• **TASK DESCRIPTION**: Copy verbatim the lines from the line containing "The width and height of the screenshot is (819, 1456)." up to and including the line containing "I want to click on 'Get".
++++ GIVEN DATA ++++
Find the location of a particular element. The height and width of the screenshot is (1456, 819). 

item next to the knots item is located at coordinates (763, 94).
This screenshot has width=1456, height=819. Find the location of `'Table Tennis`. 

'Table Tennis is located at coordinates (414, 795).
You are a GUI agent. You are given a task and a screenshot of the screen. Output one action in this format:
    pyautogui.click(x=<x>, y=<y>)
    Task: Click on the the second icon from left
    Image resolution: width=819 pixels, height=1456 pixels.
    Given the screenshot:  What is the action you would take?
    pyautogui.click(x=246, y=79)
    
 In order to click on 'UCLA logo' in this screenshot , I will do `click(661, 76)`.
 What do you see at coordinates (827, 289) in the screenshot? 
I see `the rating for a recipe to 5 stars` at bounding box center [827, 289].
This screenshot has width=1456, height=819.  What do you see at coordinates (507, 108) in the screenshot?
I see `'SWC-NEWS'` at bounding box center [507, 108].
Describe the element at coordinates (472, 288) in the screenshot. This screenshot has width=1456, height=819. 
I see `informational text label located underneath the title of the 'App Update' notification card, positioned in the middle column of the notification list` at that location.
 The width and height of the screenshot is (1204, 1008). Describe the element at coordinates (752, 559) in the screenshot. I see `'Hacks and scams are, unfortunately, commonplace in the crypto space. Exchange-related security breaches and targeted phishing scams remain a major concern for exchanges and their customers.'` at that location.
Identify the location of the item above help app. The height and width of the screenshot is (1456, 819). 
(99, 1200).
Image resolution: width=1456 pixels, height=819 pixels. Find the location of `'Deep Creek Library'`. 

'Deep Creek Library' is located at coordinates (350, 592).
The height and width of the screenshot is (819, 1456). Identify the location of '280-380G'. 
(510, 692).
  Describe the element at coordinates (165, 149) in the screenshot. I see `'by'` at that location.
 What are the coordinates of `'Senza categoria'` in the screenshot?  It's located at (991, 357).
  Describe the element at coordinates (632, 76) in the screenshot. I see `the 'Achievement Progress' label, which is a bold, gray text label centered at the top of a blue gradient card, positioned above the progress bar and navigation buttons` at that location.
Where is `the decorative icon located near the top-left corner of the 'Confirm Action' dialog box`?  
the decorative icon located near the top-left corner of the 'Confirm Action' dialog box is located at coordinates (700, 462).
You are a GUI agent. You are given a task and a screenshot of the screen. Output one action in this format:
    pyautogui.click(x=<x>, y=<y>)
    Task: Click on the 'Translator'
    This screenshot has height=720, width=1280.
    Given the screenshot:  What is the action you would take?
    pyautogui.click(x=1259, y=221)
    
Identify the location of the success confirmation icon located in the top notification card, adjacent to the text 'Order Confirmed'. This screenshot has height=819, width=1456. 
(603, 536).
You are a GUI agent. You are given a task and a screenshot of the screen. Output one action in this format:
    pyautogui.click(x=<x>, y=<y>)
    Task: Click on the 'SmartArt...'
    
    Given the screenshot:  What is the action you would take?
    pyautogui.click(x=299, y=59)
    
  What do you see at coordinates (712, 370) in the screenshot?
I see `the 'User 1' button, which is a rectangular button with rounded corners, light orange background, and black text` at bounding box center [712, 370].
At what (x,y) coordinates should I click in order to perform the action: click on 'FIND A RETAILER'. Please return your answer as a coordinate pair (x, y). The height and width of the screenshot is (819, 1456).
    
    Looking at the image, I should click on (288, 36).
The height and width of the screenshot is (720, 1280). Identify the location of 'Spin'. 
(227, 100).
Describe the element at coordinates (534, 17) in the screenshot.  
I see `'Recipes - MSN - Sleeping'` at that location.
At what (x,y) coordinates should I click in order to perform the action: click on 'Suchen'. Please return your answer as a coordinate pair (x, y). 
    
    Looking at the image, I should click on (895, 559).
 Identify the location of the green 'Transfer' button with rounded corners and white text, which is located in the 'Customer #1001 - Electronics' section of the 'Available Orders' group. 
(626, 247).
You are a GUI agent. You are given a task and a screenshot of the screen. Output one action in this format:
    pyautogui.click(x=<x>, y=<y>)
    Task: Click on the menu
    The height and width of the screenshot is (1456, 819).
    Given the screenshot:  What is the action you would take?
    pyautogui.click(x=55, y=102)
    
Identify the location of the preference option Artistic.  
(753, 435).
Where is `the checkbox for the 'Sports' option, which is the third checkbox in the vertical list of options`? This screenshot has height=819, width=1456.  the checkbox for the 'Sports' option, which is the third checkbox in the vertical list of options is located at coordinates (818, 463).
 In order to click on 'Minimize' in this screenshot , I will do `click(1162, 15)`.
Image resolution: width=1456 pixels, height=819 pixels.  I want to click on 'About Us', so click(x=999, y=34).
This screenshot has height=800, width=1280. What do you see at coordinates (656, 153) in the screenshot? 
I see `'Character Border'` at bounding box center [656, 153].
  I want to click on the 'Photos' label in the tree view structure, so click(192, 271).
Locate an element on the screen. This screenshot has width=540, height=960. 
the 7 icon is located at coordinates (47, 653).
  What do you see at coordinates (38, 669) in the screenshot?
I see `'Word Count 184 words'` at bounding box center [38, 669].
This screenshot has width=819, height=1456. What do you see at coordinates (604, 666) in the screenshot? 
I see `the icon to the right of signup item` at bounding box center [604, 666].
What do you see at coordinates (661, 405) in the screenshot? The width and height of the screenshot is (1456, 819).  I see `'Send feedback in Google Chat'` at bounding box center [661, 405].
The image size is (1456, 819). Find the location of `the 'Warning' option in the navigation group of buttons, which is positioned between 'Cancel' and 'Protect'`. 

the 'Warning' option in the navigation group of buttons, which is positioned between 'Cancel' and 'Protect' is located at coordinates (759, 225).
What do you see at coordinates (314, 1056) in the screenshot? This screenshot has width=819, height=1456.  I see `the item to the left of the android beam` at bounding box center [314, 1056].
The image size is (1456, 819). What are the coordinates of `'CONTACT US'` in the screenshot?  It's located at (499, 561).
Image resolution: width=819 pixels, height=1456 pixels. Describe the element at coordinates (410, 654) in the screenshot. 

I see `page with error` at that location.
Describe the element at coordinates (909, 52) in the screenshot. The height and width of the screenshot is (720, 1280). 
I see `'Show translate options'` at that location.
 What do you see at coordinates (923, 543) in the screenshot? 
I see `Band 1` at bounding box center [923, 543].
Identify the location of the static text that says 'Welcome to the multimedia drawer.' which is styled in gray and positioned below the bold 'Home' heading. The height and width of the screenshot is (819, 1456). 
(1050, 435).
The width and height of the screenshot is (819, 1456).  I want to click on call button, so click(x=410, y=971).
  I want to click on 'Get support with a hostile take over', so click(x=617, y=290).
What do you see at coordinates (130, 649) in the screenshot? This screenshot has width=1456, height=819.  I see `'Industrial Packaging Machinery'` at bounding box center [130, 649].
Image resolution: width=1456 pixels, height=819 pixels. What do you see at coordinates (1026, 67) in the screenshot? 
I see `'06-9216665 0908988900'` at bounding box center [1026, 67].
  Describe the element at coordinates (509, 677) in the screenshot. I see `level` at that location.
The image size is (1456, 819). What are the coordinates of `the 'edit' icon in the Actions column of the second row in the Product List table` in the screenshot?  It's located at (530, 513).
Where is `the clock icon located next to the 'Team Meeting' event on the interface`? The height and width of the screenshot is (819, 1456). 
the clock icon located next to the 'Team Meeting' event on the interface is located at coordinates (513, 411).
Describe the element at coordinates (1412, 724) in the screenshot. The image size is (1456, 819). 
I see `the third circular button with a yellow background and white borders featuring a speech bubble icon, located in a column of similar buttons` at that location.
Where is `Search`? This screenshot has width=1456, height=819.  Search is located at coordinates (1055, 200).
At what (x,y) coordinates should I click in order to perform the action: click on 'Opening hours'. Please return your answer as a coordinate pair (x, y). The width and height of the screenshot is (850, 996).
++++
• **EXERCISE OUTPUT**:
The width and height of the screenshot is (819, 1456).  I want to click on call button, so click(x=410, y=971).
  I want to click on 'Get support with a hostile take over', so click(x=617, y=290).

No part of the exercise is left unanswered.